The fifth WLF, one of the world’s largest sci-tech gatherings held annually in the metropolitan since 2018, kicked off on Sunday with the theme “Science forward: Create a bright future.”
More than 60 top scientists from over 20 countries and regions, including 27 Nobel Prize laureates, attended the two-day event online and offline.
Two scientists won WLA Prize
At the opening ceremony on Sunday, the inaugural World Laureates Association (WLA) Prize, an international science prize established in Shanghai in 2021, was awarded to two scientists.
The 2022 WLA Prize in Life Science or Medicine went to German biochemist Dirk Görlich for his key discoveries elucidating the mechanism and selectivity of protein transport between the cytoplasm and nucleus, and the 2022 WLA Prize in Computer Science or Mathematics was awarded to American researcher Michael I. Jordan for his fundamental contributions to the foundations of machine learning and its application.
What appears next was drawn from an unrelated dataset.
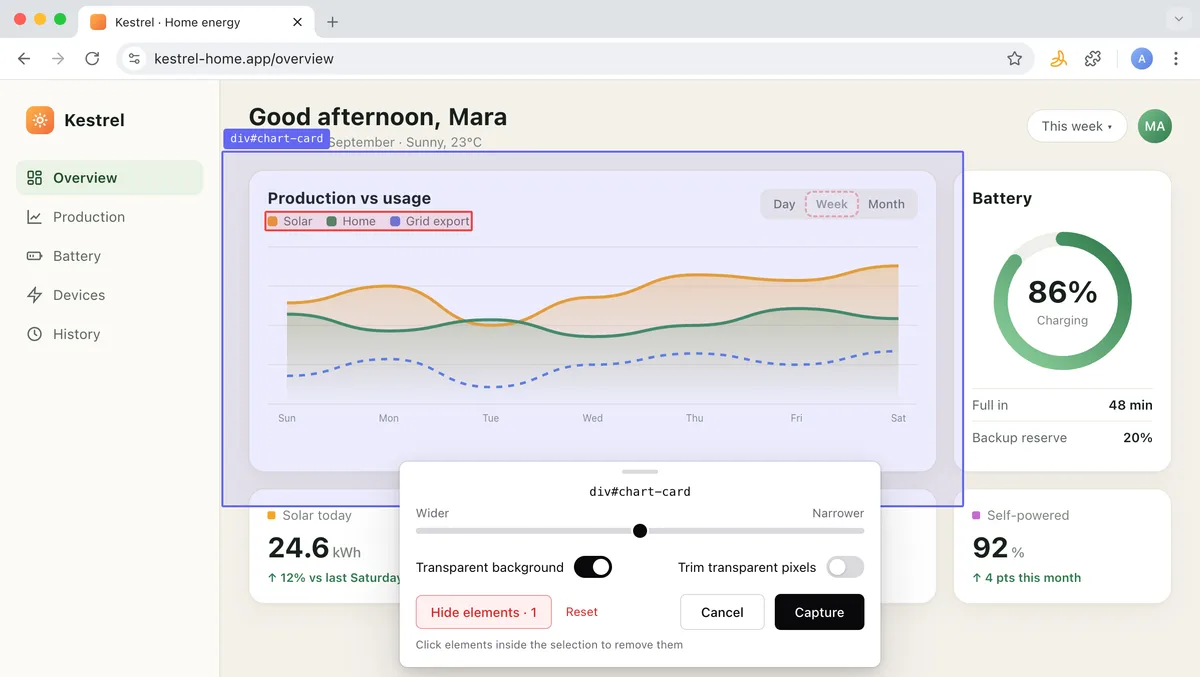The image size is (1200, 677).
Task: Reload the page with refresh icon
Action: [92, 59]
Apart from a medal and certificate, each of them also received a monetary award of 10 million yuan (about $1.39 million).
The WLA Prize, initiated by the WLA and managed by the WLA Foundation, aims to recognize and support eminent researchers worldwide for their contributions to science. The laureates of the inaugural WLA Prize were officially announced on September 29.
Sci-tech for mankind
The WLA was founded with the vision of “science and technology for the common destiny of mankind” and three missions of promoting basic science, advocating international cooperation, and supporting the development of younger generations of scientists, said Roger Kornberg, chairman of the WLA and laureate of the Nobel Prize for Chemistry in 2006.
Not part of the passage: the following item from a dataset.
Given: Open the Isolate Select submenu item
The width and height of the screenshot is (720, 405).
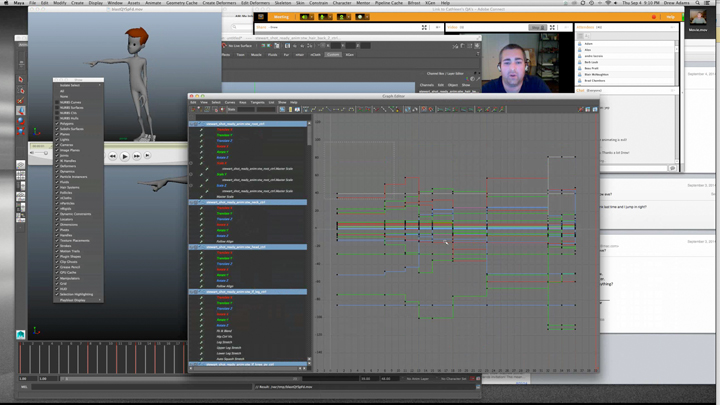Looking at the screenshot, I should pos(70,85).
The world is changing, and science can help people deal with challenges and even completely solve problems in the future, he noted, adding that the forum provides a unique opportunity for the attendees to communicate with the top experts in the world.
Over the past years, the WLF has become an important channel to connect the world’s top scientists and a significant high-level dialogue platform in the global scientific community.
China emphasized expanding international scientific and technological exchanges and cooperation at the 20th National Congress of the Communist Party of China, said Wan Gang, president of the China Association for Science and Technology (CAST).
“China’s sci-tech community will stick to the common value of all humanity and follow the idea of sci-tech for good,” he noted.
Shanghai aims to be a global sci-tech innovation center
Chen Jining, the secretary of the Party’s Shanghai Municipal Committee, said at the opening ceremony that the city has already witnessed great improvement in its sci-tech strength over the past eight years, with sci-tech innovation serving as an important driving force for its continuous development.
In September 2021, the city released its 14th Five-Year (2021-2025) Plan for building itself into a science and technology innovation center with global influence.
According to the plan, Shanghai aims to increase its R&D spending intensity, or the expenditure on R&D as a percentage of its GDP, to around 4.5 percent by 2025. Among it, the proportion of funding to basic research will reach 12 percent.
The city also aims to increase the added value of strategic emerging industries to 20 percent of its GDP by 2025, three percentage points higher than the country’s overall target.
By 2025, the city eyes to have over 26,000 high-tech enterprises and 560 foreign-funded R&D centers.
“Cooperation and openness are an unstoppable trend,” Chen said, adding that Shanghai will build an innovation platform of better quality, provide convenient services for scientists from around the world, and create a first-class business environment.